Un equipo de investigadores de la Universidad Sorbonne Paris Nord y la Universidad París Cité ha identificado una asociación entre el consumo de conservantes alimentarios y un mayor riesgo de hipertensión y enfermedades cardiovasculares. El trabajo, publicado en European Heart Journal, se basa en el análisis de la cohorte NutriNet-Santé, que siguió durante una mediana de 7,9 años a 112.395 participantes.
Los autores clasificaron los conservantes en dos grupos: no antioxidantes (sorbatos, nitritos, sulfitos) y antioxidantes (ácido ascórbico, ácido cítrico, eritorbatos). Las personas con mayor ingesta de conservantes no antioxidantes presentaron un 29 % más de riesgo de hipertensión y un 16 % más de riesgo de enfermedad cardiovascular que aquellas con menor consumo. Para los antioxidantes, el aumento del riesgo de hipertensión fue del 22 %.

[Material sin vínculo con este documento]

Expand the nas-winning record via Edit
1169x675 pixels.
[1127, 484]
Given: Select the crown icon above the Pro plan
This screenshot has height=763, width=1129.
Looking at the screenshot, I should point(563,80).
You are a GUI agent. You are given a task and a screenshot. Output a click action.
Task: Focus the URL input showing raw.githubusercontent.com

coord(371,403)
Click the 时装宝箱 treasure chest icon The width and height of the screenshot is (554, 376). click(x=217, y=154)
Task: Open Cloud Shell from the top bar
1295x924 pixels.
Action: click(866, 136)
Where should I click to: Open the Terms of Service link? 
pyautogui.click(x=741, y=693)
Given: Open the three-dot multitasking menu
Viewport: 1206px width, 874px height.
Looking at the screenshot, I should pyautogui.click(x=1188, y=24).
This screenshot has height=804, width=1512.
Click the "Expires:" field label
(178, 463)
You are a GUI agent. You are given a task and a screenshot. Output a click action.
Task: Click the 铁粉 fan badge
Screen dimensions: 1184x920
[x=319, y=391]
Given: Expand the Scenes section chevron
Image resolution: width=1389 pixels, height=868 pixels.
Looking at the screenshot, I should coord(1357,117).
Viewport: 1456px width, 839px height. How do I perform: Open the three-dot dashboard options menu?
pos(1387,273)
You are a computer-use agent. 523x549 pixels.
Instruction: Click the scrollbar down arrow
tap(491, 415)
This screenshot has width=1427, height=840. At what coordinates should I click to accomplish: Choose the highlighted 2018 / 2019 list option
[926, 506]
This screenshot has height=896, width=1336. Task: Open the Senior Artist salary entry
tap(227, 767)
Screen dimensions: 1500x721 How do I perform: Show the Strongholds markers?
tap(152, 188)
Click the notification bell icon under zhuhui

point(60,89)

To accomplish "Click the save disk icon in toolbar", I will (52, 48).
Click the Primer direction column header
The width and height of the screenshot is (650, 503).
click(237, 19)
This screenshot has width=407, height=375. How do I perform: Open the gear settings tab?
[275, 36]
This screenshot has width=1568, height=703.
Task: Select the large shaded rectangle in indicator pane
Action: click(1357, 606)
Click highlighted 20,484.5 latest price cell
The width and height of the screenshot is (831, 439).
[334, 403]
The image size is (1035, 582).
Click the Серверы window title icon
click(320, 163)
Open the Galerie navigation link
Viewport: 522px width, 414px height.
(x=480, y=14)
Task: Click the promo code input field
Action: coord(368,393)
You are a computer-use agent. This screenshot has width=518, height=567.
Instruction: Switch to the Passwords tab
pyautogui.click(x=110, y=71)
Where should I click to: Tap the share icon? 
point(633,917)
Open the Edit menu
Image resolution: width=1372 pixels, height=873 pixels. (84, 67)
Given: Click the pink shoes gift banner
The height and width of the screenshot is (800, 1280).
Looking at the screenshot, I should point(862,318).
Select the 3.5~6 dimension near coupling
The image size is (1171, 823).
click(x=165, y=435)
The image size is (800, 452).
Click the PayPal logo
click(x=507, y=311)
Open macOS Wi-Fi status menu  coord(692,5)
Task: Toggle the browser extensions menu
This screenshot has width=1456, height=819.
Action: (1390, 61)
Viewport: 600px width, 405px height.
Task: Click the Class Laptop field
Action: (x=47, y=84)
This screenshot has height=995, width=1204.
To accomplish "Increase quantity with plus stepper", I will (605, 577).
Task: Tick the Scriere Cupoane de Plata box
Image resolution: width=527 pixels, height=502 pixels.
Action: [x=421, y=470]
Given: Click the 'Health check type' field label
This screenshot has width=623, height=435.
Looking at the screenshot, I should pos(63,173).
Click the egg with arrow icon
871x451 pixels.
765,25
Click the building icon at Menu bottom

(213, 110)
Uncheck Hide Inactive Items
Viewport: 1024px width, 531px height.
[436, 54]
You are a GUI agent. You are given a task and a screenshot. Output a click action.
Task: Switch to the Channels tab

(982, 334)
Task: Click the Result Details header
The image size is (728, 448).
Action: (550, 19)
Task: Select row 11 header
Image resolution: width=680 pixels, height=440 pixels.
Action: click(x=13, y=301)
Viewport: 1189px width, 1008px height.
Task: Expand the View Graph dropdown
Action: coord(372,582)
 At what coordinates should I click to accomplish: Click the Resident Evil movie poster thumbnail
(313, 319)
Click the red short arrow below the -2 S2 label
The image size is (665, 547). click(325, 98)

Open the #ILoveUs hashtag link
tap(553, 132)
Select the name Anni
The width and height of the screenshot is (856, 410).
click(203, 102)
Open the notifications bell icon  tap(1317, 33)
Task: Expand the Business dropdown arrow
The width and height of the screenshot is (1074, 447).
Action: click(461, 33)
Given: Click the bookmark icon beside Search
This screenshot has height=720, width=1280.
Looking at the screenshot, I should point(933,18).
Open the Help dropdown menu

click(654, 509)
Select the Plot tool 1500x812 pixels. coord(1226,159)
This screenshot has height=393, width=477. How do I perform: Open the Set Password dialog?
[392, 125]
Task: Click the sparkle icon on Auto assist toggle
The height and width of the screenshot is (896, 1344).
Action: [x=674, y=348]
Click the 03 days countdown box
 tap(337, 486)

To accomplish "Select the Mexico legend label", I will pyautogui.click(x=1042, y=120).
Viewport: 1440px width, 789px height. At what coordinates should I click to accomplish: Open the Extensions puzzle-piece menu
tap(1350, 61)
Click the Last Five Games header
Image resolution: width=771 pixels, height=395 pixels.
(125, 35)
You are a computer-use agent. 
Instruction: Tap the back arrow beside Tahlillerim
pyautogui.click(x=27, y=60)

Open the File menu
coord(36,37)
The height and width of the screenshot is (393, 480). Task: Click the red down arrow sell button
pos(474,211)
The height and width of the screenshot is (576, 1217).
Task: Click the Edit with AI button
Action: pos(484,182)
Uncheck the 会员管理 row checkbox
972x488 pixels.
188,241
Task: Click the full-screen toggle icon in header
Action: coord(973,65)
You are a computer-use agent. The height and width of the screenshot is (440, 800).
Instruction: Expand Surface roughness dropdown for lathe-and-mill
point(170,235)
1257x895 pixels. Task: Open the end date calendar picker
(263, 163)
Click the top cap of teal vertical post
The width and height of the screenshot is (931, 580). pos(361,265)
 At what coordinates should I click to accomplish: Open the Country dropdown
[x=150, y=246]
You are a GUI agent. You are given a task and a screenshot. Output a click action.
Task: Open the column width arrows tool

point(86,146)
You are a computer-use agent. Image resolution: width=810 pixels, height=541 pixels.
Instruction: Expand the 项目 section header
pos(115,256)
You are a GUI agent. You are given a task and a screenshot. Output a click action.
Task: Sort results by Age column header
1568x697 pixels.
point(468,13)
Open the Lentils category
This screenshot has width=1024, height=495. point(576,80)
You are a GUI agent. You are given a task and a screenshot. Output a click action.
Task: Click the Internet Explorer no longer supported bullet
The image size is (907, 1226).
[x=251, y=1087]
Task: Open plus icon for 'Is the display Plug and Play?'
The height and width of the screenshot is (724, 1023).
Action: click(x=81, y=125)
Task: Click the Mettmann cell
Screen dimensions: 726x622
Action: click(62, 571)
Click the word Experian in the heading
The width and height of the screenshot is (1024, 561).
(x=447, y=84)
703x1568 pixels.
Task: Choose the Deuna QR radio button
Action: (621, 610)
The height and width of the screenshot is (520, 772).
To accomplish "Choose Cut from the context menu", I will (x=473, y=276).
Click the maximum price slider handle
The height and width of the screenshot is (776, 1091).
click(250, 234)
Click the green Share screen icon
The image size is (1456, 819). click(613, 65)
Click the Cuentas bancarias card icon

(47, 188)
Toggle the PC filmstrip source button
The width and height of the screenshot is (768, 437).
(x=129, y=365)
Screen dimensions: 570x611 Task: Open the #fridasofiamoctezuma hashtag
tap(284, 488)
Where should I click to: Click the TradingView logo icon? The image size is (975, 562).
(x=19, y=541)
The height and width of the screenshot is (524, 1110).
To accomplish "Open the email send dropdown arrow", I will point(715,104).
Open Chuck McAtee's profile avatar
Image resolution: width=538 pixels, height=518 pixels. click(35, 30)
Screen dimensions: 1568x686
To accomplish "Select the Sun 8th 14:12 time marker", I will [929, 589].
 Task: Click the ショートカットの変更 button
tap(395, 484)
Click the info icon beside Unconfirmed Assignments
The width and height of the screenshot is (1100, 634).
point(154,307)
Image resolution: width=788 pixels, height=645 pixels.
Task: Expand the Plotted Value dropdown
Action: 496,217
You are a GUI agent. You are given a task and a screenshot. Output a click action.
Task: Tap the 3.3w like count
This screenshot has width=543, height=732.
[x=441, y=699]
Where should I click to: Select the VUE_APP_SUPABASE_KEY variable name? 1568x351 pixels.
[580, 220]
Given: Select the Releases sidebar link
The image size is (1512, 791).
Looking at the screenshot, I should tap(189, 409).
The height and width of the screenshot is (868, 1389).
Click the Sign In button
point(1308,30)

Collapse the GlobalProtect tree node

De los 17 conservantes analizados individualmente, ocho se asociaron a un mayor riesgo de hipertensión: sorbato potásico (E202), metabisulfito potásico (E224), nitrito sódico (E250), ácido ascórbico (E300), ascorbato sódico (E301), eritorbato sódico (E316), ácido cítrico (E330) y extracto de romero (E392). El ácido ascórbico también se relacionó con un incremento del riesgo cardiovascular. Durante el seguimiento se documentaron 5.544 casos de hipertensión y 2.450 de enfermedad cardiovascular.
Los investigadores recuerdan que se trata de un estudio observacional, por lo que no establece causalidad, y que la muestra está compuesta en un 78,7 % por mujeres, lo que limita su representatividad. Aun así, la autora principal, Anaïs Hasenböhler, y la directora de investigación Mathilde Touvier pidieron a la EFSA europea y a la FDA estadounidense una reevaluación de estos aditivos y recomendaron priorizar alimentos no procesados o mínimamente procesados.